Quantcast
StarBulletin.com

Stanford's situation nothing new


By

POSTED: Saturday, February 14, 2009

Angela Stanford won't have many friends on the course in today's final round of the SBS Open at Turtle Bay and she wouldn't have it any other way.

The Texas Christian University graduate isn't worried about overzealous fans pulling for local favorite Michelle Wie or someone yelling out in the middle of her putting stroke, "Miss it!" Instead, she knows they'll be pulling for the hometown girl, but not against her.

"They're going to be great fans and it's fun for them," said Stanford, who drew even with Wie at 8-under 136 with a 71. Wie countered with a 70. Both are one shot clear of Angela Park, who carded the best second round at 4-under 68.

"It's going to be fun for them if she wins," Stanford said. "It's going to be fun if I win. So I expect the fans will be out (today) and they'll have a lot of fun."

Stanford has been having a lot of fun of late, moving to No. 8 in the world on the strength of two wins last year and 10 top 10s. In her final six events of 2008, she finished no worse than a tie for sixth, including a tie for fourth at the Kapalua Classic.

Unlike Wie, Stanford has won three times at this level and is poised to be one of the top American players on the LPGA Tour. She is ranked third in America behind Paula Creamer and Cristie Kerr. In her win last year in Mexico, she had an entire country pulling against her and for world No. 1 Lorena Ochoa.

She might need to draw upon that experience if she is to survive not only the predicted high winds, but the Wie crowd that's sure to pack every fairway and green. But what Stanford has on Wie is she has won out here and Wie has not.

"I'm a big believer in you learn how to win," Stanford said. "But she's a little different in that she's such a great talent. So the curve for her gets smaller because she's so talented. I think there are ways to win a golf tournament and there are certain things you have to do to win.

"She makes up for what she doesn't know with her talent. I was a late bloomer. I needed every time, the good and the bad, to learn how to win and I'm still learning."

One thing Stanford has working for her is the ability to play in the wind. Growing up in Texas, you have to learn how to deal with it and she's hopeful that if the conditions are the same as they were yesterday, it will work in her favor.

"It's funny, my dad was on the phone, I was talking to him last night and he goes, 'You know, people always say you're from Texas and you should enjoy playing in the wind.' He goes, 'I think that's a bunch of crap. I don't know anybody who likes the wind.' I said, 'Yeah, that's true, Dad,'" Stanford said.

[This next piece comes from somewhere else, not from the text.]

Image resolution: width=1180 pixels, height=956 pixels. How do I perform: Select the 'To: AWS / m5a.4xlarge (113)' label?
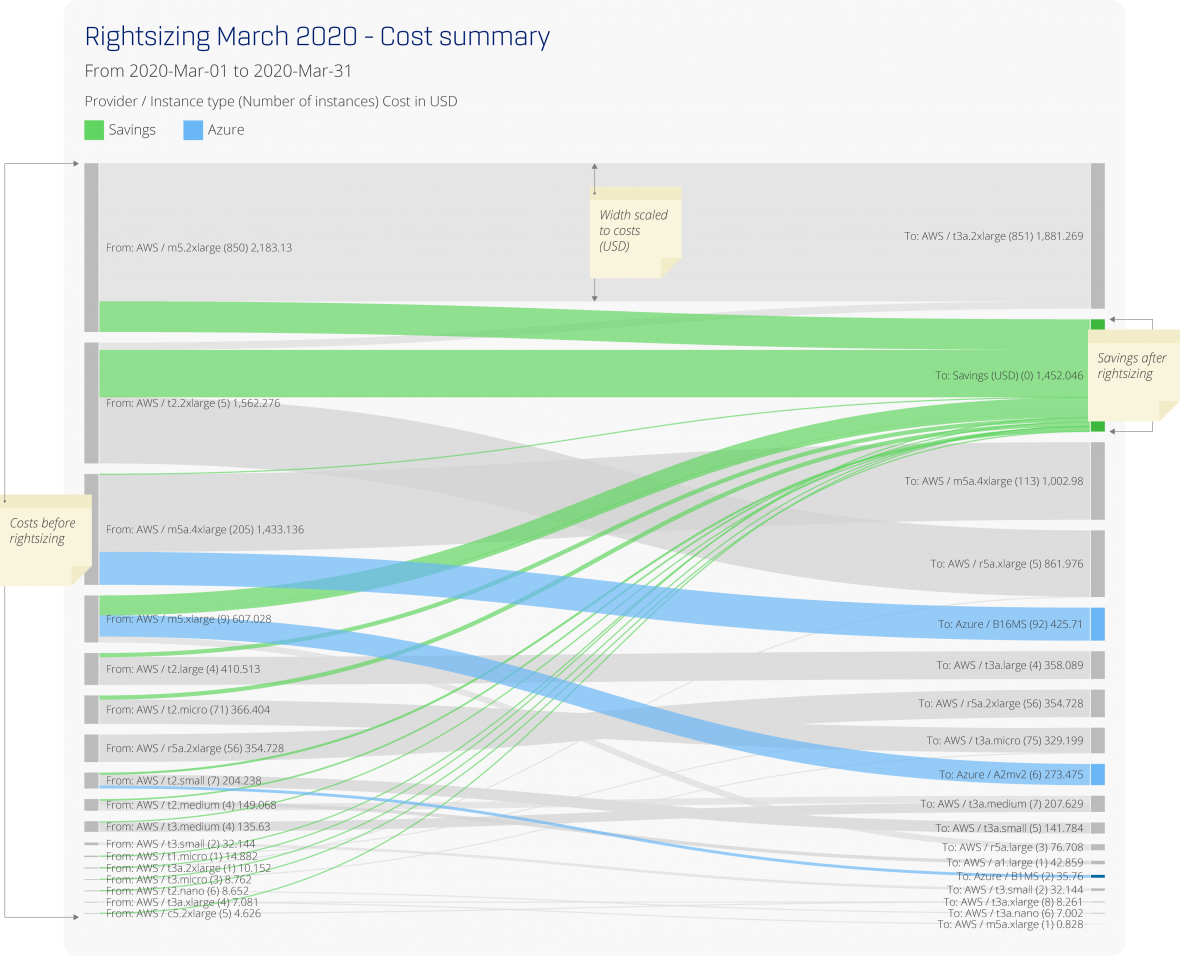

"I don't want it to blow harder. But that's what I said walking up (to the media center), it blows this hard at home, I go in. And the only reason I didn't go in a few days before I left (Texas) is because I was trying to get ready for here."

 

Park poised for first win

Angela Park was rookie of the year in 2007 and has been close several times to winning before, but has yet to get that first victory on tour. Born in Brazil and raised in California, Park had a good tournament going at last year's Fields Open at Ko Olina, only to be penalized for slow play as she disappeared from view.

Yesterday, she stayed front and center after shooting a 4-under 68 to move her to 7 under for the tournament and just one shot off the lead. She will be in the final pairing with Stanford and Wie, and is looking forward to the large crowds.

"I've played with Michelle before a couple of times," Park said. "I have experience and I think playing with her will be a lot of fun for both of us."

For Park, it's more about getting that first victory entering her third year on tour.

"My thought process is exactly the same as it was the first two days," Park said. "Win, second or third doesn't matter as long as I go out and put by best foot forward. This is my third year on tour and I've gained a lot of experience and hopefully that experience will pay off."

 

Inside the numbers

The scoring average jumped from 73.671 the first day to 76.039 yesterday as the cutline fell at plus 6. There were only 13 rounds in the red, including just one in the 60s by Park. The hardest hole on the course was the par-4 second with a scoring average of 4.574. There were only five birdies, 61 pars, 59 bogeys, 10 doubles and one triple by Ha Neul Kim.

The easiest hole was the par-5 18th with a scoring average of 4.846. There were 34 birdies, 90 pars, eight bogeys, three doubles and one triple by Sung Ah Kim. There were five eagles yesterday, all on the front side, including one at the par-4 first by Ai Miyazato.